By now you may have heard that Peloton is no longer selling its bicycles and interactive programming service to multifamily properties (see my blog, “Peloton to multifamily communities: Drop dead.”) In late September, Peloton went public with an IPO (PTON:NASDAQ).
Looking back, it’s clear that the sales cutoff to apartment and condo properties had all to do with making the company’s future sales prospects look good to investors. (The IPO share price was set at $29 but quickly fell below $22; it was trading at $22.71 on October 8.) You can hear the company’s number crunchers saying, Why should we sell two or three bikes to an apartment building operator when we can sell our wonderful Peloton bicycles to every one of the hundreds of tenants?
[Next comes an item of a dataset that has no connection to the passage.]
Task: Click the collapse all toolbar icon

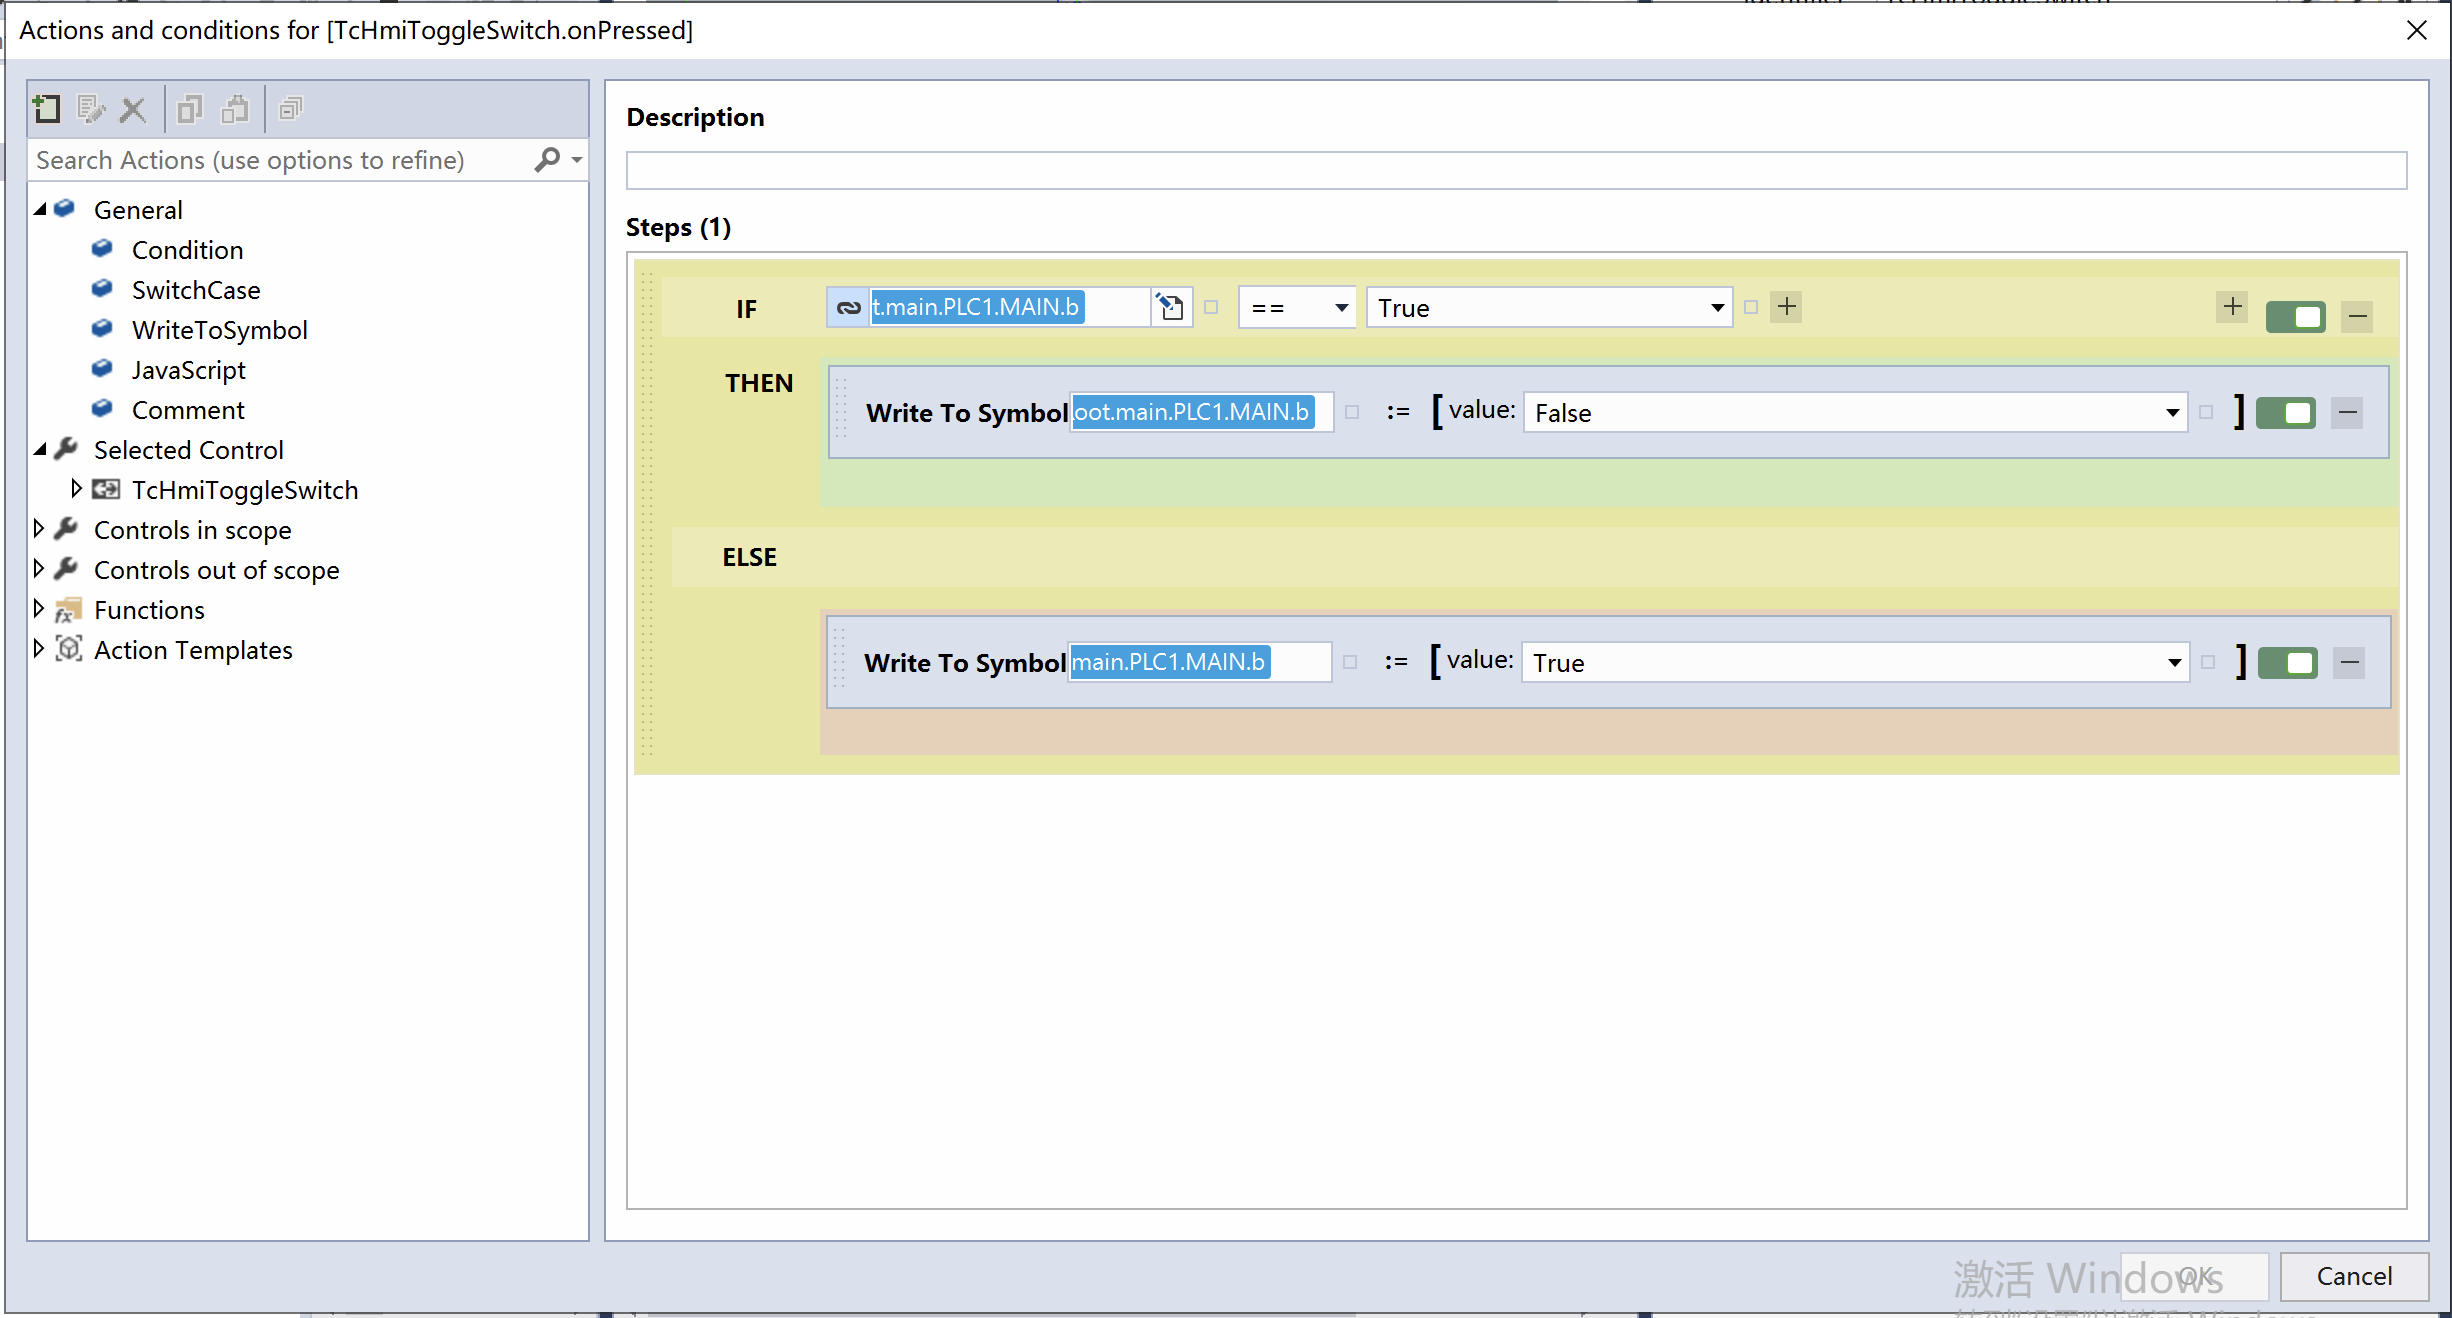Action: 290,108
This may sound logical but such a strategy will prove stupid in the extreme for Peloton. As Holli Beckman, Vice President of Marketing & Leasing Operations for W.C. Smith, told Paul Bergeron, Chief Editor of the National Apartment Association’s units Magazine, “Their bikes in our studio fitness rooms are basically showrooms for potential buyers. We are paying Peloton for the opportunity to promote their product instead of them paying thousands on showrooms in malls.”Several of my blog readers confirmed that this was precisely their experience. “I tried Peloton in my apartment building, got hooked, and then bought a Peloton for my home,” a self-described 60-year-old C-suite executive told me.
Another wrote: “My wife and I were introduced to Peloton through our condo gym and now we are picking our next home with space for a Peloton in mind. I never would have even considered buying a $2,200 exercise bike without the exposure.”
A co-op owner in New York reminded me that “having space in our apartment for a Peloton bike is not viable.” She said her board will be “looking elsewhere for new equipment.”
Searching for alternatives to Peloton for apartment and condo buildings
There are quite a few alternatives to Peloton, currently priced at something like $2,499 to $2,750, plus a monthly membership fee. In his thoroughly researched article, Bergeron mentions Expresso, Hydrorider (low-impact aqua bike), NordicTrack, and Technogym (made in Italy). A reader of my blog said she was looking into Flywheel Sports.
A helpful review by Ed Oswald on www.digitaltrends.com cites the $1,999 NordicTrack Commercial S22i Studio Cycle; the $999 ProForm Studio Bike Pro; the $499 Schwinn IC3 Indoor Cycling Bike; and the $297 L Now Indoor Cycling Bike (“great reviews from customers”).
Oswald’s “best all-around alternative to the Peloton”: the $840 Echelon Smart Connect EX3 MAX Indoor Cycle. It offers live streaming workouts via smartphone or tablet with an included app.
So, eat your heart out, Peloton. Apartment building owners and their tenants will get along quite nicely without you.